Assuming your source data is already de-identified in BigQuery Source Dataset, you can move it to an isolated BigQuery dataset or to an isolated GCS bucket before taking it out of the region. Here some options to do that:

  1. bq export is the simplest way to extract data from BigQuery tables to Cloud Storage.
  2. You can also use Composer/Airflow and the BigQueryToCloudStorageOperator Airflow operator to move from BigQuery to Cloud Storage.
  3. Table snapshots or table clones could be also used to move data between source dataset and isolated dataset within BigQuery without physically duplicating data and reducing cost.

If data will be de-identified as it is moved to the Isolated Dataset, then an ETL approach (Dataflow/Dataproc) will be necessary to move data to the Isolated Dataset.

Landing the data in GCS is preferred in order to leverage the Storage Transfer Service or GCS rsync for the following step.

Moving Data between regions

As of now (Nov 2023) there is no GA option to read data from BigQuery in one region and write it back to BigQuery in a different region directly. GCS will need to be used for staging in at least one region. We can move the data using no-code options like Storage Transfer Service (STS) or rsync or an ETL approach (Dataflow/Dataproc):

  1. Use gsutil rsync for data sizes under 1TB, and use the default CMEK key set on the GCS source and destination buckets.
  2. Use STS for data sizes above 1TB, it scales to larger data sizes, and supports transferring data to and from CMEK protected buckets.
  3. Both Dataproc and Dataflow ELT options support setting a temporal bucket when moving data between different BigQuery regions.
GCS temporary bucket location to move data cross regions, applies for ELT options only. gsutil rsync and STS will always be from and to GCS.

There are two in preview (Nov 2023) offerings that allows you moving data between different regions directly in BQ:

  1. BigQuery cross-region dataset copy allows you copying an entire datasets across regions without an ETL or moving data out of BigQuery, however there are several limitations because you can not move views, UDFs, External tables or CMEK encrypted tables, also appending data in the destination dataset is not supported and and the minimum frequency between copy jobs is 12 hours.
  2. If the use case implies keeping a read-only replica in the destination region then Cross-region dataset replication could be considered as it is a simple setup configuration, however it is important to look at the limitations as this option is intended for for additional geo-redundancy, not cross region data sharing specifically.

In this two cases the presented organization hierarchy and access control strategy should be also considered to guaranty jurisdiction data isolation and secure data movement.

Mitigating cross-region PII data exfiltration risk

The DLP (Data Loss Prevention) service is a fundamental tool in ensuring PII data is not transferred outside the local jurisdiction. Inspection jobs and inspection templates can be used to publish tags in Data Catalog at a table level, or at a column level using a Dataflow job.

DLP inspection jobs inspecting sampled data in the Isolated dataset could run in batch to improve cost effectiveness.

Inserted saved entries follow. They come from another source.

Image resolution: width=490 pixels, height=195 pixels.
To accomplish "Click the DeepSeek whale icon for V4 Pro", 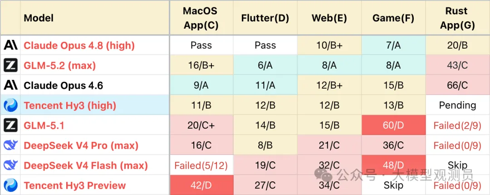I will [10, 145].
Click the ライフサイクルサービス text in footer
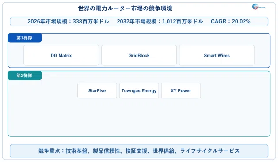This screenshot has height=162, width=278. click(x=210, y=151)
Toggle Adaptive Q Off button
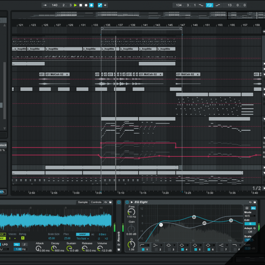 click(250, 231)
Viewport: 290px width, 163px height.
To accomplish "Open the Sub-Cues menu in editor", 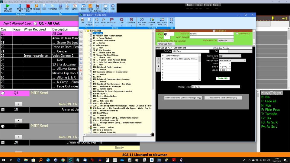I will point(131,21).
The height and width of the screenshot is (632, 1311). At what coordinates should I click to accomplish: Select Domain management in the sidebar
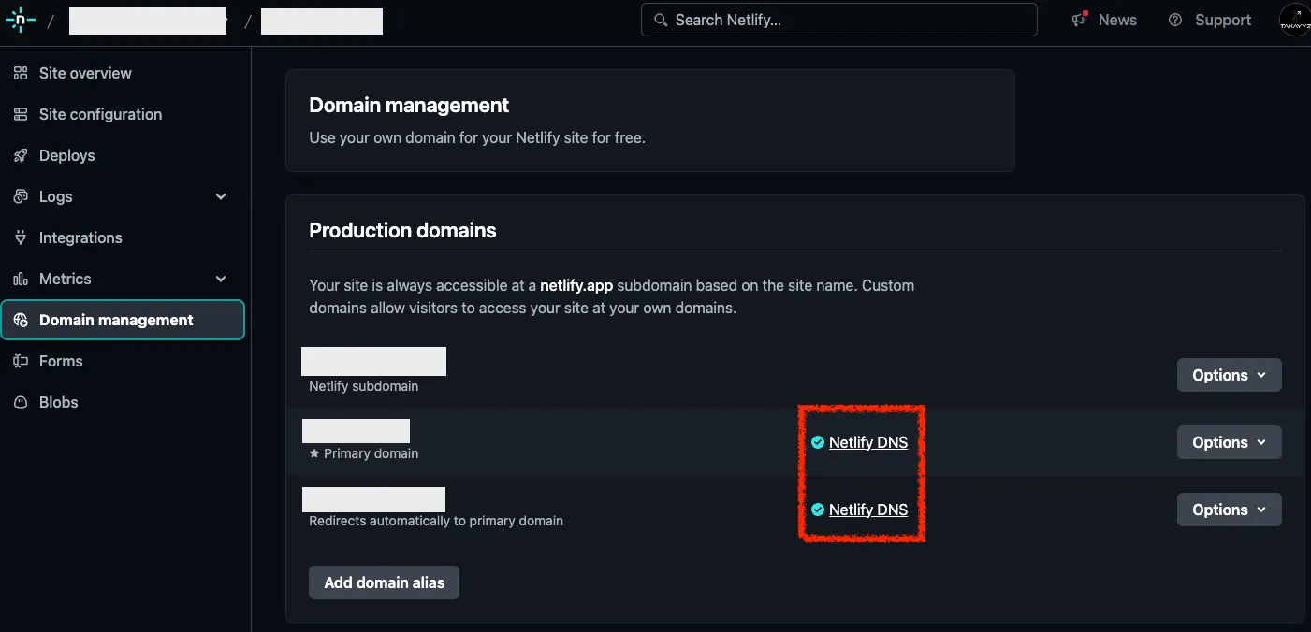pos(116,320)
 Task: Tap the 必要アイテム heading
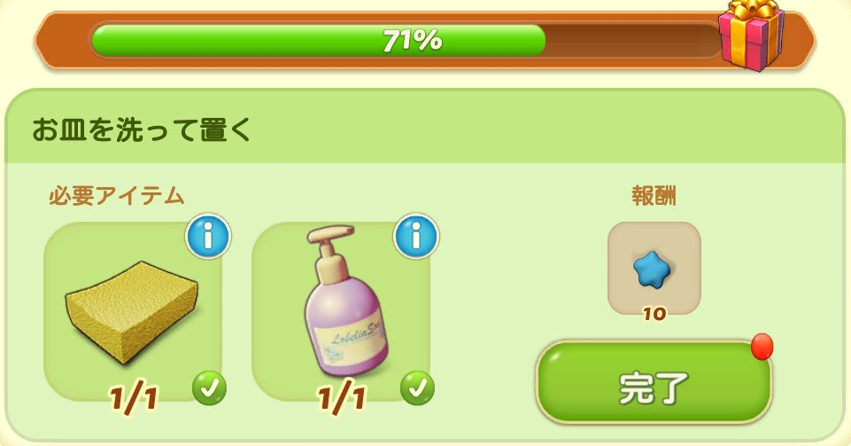click(117, 196)
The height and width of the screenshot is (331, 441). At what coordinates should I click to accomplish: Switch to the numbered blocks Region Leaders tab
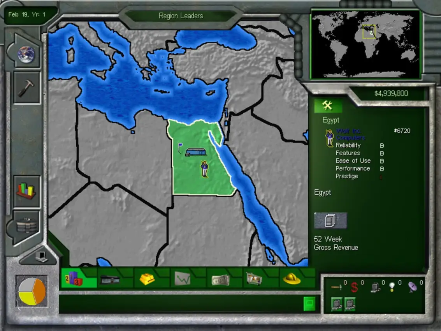(x=74, y=278)
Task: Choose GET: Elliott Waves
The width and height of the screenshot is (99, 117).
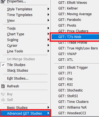Action: click(x=73, y=3)
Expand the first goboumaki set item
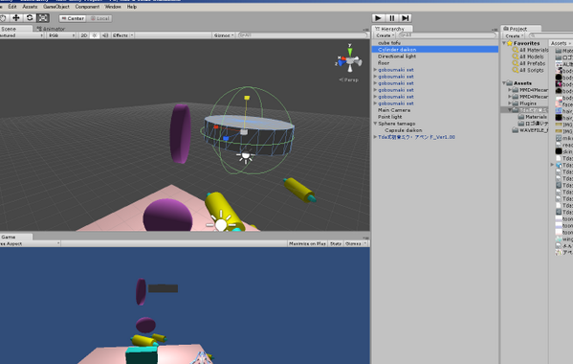 (375, 70)
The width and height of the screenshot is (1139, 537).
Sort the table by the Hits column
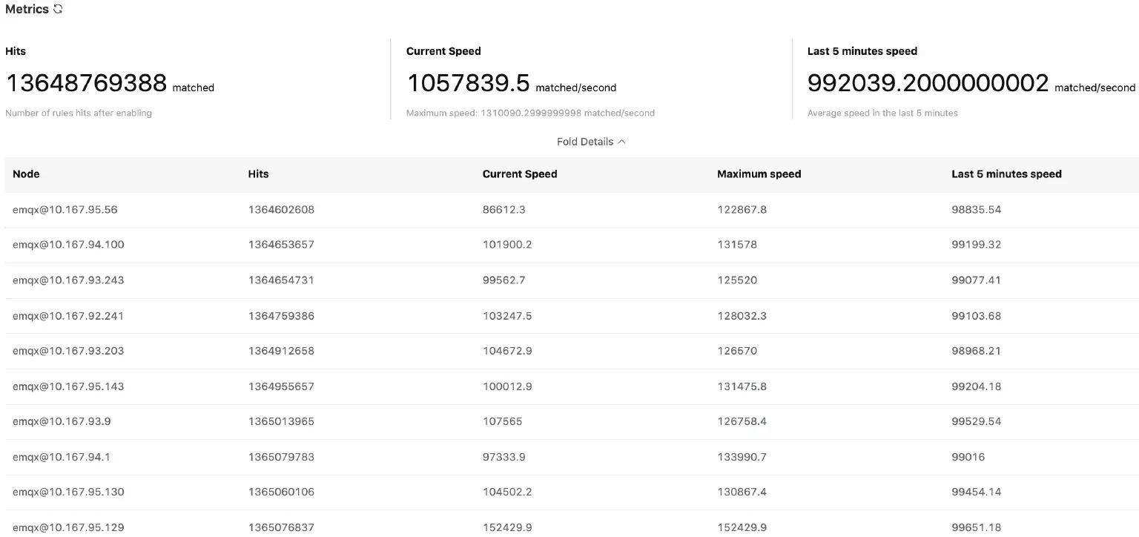pyautogui.click(x=258, y=174)
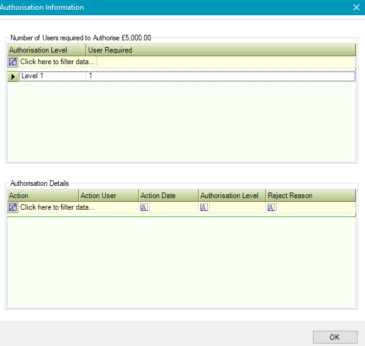Sort by User Required column header
This screenshot has width=365, height=346.
tap(221, 50)
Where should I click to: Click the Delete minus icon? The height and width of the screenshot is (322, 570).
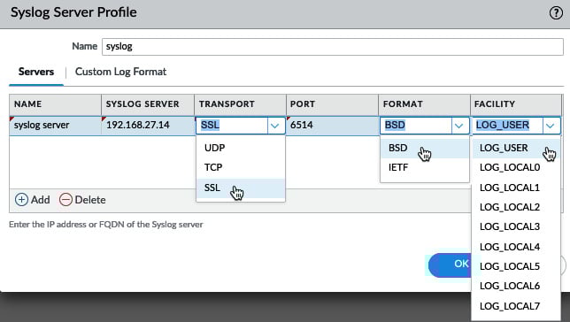point(65,200)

To avoid delaying data movement, inspection jobs can run in parallel to the cross-region data replication jobs, ensuring you identify the PII data at least at the same time it is being moved, so you can stop a data movement or delete already transferred data based on alerts.

Once DLP identifies sensitive data, a policy tag can be automatically created to further restrict access depending on the content.

If orchestrated using Composer a Data Catalog Airflow operator could obtain entry details, including tags and values to be used as a control or validation step in the transferring pipeline.

PII validation step on Orchestrated data movement

Conclusion

At the time of writing this article, STS, gsutil rsync and bq export are no-code solutions to isolate and replicate data across regions that, in conjunction with the presented access control strategy, hierarchy design and DLP-based PII data identification process, provides jurisdiction data isolation to ensure data is moved in a secure way.

Thanks to Himal Dwarakanath, Daryus Medora and Julianne Cuneo who collaborated on this story.